So far, Microsoft is playing a smart game. Known more as brilliant at business than technology, Microsoft is an aggressive player that wisely uses its assets. An increased bid of just $1 a share would cost Microsoft another $1 billion. Microsoft Chairman Bill Gates declared in an interview this week that the current offer is "fair."
Meanwhile, Microsoft reportedly has hired Innisfree, a merger firm that could help it mount a proxy fight aimed at unseating Yahoo's board. The message is clearly partly a negotiation ploy, although it also signal's Microsoft's willingness to go to the mat, say analysts.
Conversely, Yahoo is weak and is exhausting other options for its impatient shareholders. In a letter to shareholders, Yahoo chief executive Jerry Yang says that “we remain committed to pursuing initiatives that maximize value for all of our stockholders.”
But what initiatives? A deal with Rupert Murdoch's News Corp. reportedly was being explored last week. Under the scenario being discussed, News Corp. would swap a stake in its MySpace social networking site for a stake in Yahoo. But similar talks have faded away before and probably will add up to nothing, analysts say.
Bagging Yahoo makes sense for Microsoft because the software giant could squeeze $1 billion in annual cost savings from the deal, say analysts. News Corp. has no ability to generate cost savings from the asset swap, says analyst Jonathan Yarmish of AMR.
In rebuffing Microsoft, Yahoo is hoping to get a better price, say analysts. The board has a fiduciary responsibility to make sure that if Microsoft nabs Yahoo, the price is a bit sweeter. “Yahoo’s board directors doesn’t want to get sued,” says Peck.
“Some of the board’s core decisions have been questionable,” adds Peck. “They aren’t as active as they could have been.”
Microsoft has a limited time frame to act.
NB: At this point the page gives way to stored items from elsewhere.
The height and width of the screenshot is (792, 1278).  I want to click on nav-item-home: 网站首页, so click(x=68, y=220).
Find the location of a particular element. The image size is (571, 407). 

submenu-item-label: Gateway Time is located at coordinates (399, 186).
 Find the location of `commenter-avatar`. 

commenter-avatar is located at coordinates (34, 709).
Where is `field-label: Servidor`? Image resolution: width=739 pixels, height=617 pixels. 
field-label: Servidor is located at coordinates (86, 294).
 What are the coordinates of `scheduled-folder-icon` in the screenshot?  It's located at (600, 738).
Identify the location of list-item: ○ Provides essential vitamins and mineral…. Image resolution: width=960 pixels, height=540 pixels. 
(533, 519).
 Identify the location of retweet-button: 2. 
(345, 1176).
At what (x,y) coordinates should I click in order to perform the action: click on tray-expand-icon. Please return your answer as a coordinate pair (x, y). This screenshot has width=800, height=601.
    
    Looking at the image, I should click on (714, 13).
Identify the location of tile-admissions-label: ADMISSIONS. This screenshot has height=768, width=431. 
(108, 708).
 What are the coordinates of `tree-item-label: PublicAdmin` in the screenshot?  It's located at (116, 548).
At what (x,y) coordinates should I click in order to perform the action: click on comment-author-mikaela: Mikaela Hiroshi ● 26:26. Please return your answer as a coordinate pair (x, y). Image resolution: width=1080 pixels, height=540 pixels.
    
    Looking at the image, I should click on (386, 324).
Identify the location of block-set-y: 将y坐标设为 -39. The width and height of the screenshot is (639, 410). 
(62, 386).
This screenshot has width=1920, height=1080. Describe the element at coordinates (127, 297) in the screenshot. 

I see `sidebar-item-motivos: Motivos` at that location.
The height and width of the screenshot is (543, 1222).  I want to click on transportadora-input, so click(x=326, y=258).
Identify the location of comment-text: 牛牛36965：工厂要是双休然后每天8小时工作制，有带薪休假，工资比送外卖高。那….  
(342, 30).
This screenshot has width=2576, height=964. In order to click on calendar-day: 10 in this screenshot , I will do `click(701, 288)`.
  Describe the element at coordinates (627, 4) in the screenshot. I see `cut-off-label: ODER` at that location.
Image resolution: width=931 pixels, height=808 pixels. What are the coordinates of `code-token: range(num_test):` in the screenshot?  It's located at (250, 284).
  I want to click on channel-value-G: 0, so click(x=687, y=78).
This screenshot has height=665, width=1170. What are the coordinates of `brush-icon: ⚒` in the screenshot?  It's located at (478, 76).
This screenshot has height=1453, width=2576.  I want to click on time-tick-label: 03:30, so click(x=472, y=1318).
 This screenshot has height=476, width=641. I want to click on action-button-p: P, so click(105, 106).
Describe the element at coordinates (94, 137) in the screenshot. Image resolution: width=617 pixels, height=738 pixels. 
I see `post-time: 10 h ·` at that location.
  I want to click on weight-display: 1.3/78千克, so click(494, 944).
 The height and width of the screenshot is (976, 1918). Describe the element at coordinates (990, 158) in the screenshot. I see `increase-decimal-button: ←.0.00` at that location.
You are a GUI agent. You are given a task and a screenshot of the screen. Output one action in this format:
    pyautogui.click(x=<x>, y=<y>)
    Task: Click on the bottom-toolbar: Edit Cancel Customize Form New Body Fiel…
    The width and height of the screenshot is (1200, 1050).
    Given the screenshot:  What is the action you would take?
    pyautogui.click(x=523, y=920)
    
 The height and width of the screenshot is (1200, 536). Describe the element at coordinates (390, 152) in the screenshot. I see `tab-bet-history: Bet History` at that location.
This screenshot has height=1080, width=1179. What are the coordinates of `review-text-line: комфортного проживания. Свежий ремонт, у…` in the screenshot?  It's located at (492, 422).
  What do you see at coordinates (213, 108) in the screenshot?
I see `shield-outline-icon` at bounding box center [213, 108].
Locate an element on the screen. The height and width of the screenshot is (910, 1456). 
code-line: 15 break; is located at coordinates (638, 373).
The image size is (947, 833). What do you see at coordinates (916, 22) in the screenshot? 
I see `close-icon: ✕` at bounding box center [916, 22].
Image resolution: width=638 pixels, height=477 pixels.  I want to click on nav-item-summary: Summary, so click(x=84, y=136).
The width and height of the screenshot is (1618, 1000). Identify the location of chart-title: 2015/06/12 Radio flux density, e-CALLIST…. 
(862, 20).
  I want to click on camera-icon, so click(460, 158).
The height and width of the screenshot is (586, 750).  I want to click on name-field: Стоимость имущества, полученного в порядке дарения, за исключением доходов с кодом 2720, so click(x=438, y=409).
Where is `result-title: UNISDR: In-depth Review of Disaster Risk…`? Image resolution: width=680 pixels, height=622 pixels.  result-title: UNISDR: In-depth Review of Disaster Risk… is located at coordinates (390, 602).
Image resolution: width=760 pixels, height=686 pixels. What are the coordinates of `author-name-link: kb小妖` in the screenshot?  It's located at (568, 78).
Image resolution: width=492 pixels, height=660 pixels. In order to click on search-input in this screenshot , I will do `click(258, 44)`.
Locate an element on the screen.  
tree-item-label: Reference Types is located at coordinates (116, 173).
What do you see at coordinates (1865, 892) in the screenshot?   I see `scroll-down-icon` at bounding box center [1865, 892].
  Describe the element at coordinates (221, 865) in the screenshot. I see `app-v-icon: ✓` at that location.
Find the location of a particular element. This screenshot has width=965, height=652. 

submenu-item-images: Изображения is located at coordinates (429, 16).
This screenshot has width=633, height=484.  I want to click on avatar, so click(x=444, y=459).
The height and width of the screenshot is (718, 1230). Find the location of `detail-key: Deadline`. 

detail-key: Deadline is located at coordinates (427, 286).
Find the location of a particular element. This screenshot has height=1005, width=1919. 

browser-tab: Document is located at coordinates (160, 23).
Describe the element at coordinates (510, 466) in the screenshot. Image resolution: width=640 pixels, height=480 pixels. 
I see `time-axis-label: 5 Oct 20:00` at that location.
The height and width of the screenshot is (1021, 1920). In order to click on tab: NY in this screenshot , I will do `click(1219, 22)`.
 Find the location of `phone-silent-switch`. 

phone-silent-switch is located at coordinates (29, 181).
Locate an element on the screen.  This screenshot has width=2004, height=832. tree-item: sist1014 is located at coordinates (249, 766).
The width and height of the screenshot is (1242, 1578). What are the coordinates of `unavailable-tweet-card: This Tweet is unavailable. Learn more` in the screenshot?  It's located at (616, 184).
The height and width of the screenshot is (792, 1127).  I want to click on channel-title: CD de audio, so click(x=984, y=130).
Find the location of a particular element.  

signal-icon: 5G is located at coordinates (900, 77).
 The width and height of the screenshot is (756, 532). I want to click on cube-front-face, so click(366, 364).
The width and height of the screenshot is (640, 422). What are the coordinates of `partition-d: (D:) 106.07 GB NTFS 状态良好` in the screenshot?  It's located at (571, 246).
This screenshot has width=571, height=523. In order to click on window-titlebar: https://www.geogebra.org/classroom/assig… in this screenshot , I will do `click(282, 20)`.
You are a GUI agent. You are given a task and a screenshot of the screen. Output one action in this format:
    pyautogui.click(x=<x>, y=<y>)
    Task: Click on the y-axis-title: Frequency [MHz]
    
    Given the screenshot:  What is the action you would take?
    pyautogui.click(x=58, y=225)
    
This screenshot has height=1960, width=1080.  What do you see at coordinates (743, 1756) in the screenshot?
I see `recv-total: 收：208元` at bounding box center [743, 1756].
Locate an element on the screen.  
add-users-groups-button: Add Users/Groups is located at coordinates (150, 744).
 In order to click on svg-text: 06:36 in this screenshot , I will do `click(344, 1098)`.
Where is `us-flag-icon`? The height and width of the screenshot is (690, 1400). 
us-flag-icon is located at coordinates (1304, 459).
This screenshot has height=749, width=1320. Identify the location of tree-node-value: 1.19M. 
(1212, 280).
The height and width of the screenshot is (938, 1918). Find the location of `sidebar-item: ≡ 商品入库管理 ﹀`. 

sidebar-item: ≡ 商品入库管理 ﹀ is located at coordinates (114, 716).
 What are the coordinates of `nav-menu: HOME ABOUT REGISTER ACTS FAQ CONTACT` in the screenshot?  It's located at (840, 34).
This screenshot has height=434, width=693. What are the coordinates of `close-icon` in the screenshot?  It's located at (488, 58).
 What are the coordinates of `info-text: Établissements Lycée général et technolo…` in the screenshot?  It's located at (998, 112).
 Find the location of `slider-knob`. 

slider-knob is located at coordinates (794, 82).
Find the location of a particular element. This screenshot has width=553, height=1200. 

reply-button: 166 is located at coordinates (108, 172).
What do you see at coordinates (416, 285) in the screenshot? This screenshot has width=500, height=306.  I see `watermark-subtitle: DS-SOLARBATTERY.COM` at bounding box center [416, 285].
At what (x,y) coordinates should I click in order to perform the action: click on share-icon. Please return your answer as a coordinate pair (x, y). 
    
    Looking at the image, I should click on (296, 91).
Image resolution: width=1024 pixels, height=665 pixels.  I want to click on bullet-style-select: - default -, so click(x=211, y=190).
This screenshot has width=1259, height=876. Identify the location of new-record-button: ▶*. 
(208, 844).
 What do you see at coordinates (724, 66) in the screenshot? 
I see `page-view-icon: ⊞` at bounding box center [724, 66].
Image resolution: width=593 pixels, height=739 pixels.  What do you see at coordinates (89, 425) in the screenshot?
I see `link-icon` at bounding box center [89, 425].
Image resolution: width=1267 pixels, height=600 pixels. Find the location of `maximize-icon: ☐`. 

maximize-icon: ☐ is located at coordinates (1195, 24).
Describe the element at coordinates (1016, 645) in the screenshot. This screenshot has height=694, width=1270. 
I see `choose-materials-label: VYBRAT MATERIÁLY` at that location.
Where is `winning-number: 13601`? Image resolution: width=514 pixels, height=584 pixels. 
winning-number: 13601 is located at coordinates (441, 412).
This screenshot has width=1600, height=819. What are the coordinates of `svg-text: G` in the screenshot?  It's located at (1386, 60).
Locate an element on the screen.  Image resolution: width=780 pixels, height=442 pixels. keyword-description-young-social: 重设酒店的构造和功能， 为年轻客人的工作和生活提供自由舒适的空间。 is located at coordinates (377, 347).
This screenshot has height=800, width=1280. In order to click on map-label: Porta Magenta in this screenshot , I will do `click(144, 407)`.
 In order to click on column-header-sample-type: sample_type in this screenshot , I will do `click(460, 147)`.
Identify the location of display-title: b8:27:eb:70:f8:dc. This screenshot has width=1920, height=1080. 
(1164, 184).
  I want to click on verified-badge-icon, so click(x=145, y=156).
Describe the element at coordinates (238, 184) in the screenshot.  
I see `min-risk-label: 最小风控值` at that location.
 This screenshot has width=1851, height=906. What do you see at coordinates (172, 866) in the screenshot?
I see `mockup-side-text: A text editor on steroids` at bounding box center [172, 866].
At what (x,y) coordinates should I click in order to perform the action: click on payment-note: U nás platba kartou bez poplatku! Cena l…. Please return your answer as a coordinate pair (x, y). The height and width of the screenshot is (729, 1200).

To launch a proxy fight and unseat Yahoo’s board at the shareholder meeting in June, Microsoft must nominate its own choices by March 14. All 10 of Yahoo's directors are up for re-election at the annual meeting.
Proxy fights are rare, but when they materialize have about a 50-50 chance of success, says Lindsay. But Microsoft "has a high probability of succeeding” because Yahoo has few other options to offer shareholders, he said.
Analysts think Microsoft is likely to boost its offer before the June shareholder meeting. “The power lies in the hands of shareholders,” says Peck. “They are expecting — and want — a raised bid to get the deal done.”
One big question: What happens to Yahoo’s asset value during a fight? Will Yahoo be worth buying, as the brand gets tarnished?
Analysts say that Yahoo is already deteriorating. Silicon Valley recruiters are gunning for the most coveted employees at Yahoo, which is already laying off 1,000 of its 14,000 workers, and many are landing at rival companies like Google.
These rapidly changing environment bodes well for a quick settlement between Microsoft and Yahoo.
“The deal has to happen fast,” says Lindsay. “But, Microsoft will prevail.”